If you want a safe, smoke-free environment for your children it's best to quit smoking..

June 18, 2008 - An Australian study (K. Rumchev et al., How free of tobacco smoke are 'smoke-free' homes?, Indoor Air: 18(3): 202-208, June 2008) suggests that levels of respirable suspended particles, including nicotine, were significantly higher in houses where smokers lived than in smoke-free homes - even if they only smoked outside. Researchers measured nicotine and respirable particles over 24 hours in the living rooms of 92 Perth households with children aged between four and nine years old. Although 39 houses (42%) had smokers, only 4% said smoking occurred inside. Levels were low in homes without smokers and considerably higher in houses where smoking was reported. Half of the children in the study had lower respiratory symptoms, such as asthma, wheezing and shortness of breath, while 42% had upper respiratory symptoms, including coughing and runny nose. Respiratory illness was more prevalent in households with smokers than smoke-free homes.
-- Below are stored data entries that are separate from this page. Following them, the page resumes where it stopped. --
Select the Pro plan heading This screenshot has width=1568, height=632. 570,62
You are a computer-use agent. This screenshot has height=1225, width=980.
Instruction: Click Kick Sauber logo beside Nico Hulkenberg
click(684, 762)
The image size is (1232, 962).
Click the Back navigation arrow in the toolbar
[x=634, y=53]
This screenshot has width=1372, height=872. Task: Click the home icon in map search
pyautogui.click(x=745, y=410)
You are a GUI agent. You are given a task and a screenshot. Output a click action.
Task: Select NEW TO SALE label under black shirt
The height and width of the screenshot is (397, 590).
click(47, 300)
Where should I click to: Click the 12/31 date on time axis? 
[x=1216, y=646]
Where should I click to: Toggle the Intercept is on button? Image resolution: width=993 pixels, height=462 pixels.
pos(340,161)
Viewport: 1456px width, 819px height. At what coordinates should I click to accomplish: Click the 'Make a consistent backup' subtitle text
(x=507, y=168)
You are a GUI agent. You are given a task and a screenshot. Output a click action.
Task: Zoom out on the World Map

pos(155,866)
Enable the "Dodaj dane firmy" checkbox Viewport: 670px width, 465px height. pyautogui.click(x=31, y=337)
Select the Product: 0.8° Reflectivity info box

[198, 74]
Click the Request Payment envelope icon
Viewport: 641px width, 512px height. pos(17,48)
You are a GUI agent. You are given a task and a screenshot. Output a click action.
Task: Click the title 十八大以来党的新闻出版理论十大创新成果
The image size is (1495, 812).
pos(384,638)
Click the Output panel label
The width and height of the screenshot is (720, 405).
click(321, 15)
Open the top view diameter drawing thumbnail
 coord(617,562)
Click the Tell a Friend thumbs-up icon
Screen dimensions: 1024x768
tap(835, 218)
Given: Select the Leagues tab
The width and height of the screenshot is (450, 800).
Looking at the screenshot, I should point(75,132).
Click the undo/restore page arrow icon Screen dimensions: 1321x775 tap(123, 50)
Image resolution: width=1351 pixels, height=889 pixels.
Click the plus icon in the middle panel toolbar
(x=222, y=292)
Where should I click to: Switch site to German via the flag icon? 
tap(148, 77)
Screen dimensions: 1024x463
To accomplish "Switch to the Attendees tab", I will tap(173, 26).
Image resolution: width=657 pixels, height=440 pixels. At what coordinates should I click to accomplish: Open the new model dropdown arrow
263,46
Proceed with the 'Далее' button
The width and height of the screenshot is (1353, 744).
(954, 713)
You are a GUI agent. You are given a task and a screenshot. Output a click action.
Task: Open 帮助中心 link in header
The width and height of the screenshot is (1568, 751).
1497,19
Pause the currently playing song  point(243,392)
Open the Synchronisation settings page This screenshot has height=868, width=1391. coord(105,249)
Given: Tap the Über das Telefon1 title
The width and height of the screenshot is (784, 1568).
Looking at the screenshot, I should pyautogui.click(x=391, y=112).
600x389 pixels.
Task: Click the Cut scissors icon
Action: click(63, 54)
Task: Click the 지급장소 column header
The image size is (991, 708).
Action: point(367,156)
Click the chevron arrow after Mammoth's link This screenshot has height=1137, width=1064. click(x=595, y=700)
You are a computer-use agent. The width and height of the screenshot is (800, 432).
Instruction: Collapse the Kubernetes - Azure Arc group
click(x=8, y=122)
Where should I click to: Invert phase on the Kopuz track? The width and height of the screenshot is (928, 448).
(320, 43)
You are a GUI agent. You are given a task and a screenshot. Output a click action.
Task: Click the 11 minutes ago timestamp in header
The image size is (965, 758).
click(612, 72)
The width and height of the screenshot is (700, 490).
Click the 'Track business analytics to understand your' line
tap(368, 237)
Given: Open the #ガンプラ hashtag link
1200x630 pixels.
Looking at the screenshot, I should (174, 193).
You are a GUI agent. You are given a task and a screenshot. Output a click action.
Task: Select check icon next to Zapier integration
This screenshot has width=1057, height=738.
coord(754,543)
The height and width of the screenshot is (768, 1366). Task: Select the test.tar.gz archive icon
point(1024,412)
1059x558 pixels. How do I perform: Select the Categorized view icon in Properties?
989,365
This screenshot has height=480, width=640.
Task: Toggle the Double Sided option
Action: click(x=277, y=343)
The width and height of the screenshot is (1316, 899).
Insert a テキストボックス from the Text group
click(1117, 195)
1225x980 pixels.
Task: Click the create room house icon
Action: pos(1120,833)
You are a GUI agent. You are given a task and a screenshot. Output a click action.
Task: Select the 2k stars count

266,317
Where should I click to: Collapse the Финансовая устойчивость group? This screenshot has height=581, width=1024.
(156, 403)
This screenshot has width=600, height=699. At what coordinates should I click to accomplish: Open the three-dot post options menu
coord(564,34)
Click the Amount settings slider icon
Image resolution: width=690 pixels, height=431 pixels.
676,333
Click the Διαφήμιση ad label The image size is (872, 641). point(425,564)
Children exposed to higher air nicotine levels were three times more likely to have asthma or wheeze than those not exposed. It is interesting to note that the prevalence of asthma in Australia is among the highest in the world: between 14% and 16% of children and between 10% and 12% of adults have asthma. References: Outdoor smoking affects children indoors, Helen Carter, ABC Science, 6/16/2008; Rumchev study abstract. Click on image to enlarge..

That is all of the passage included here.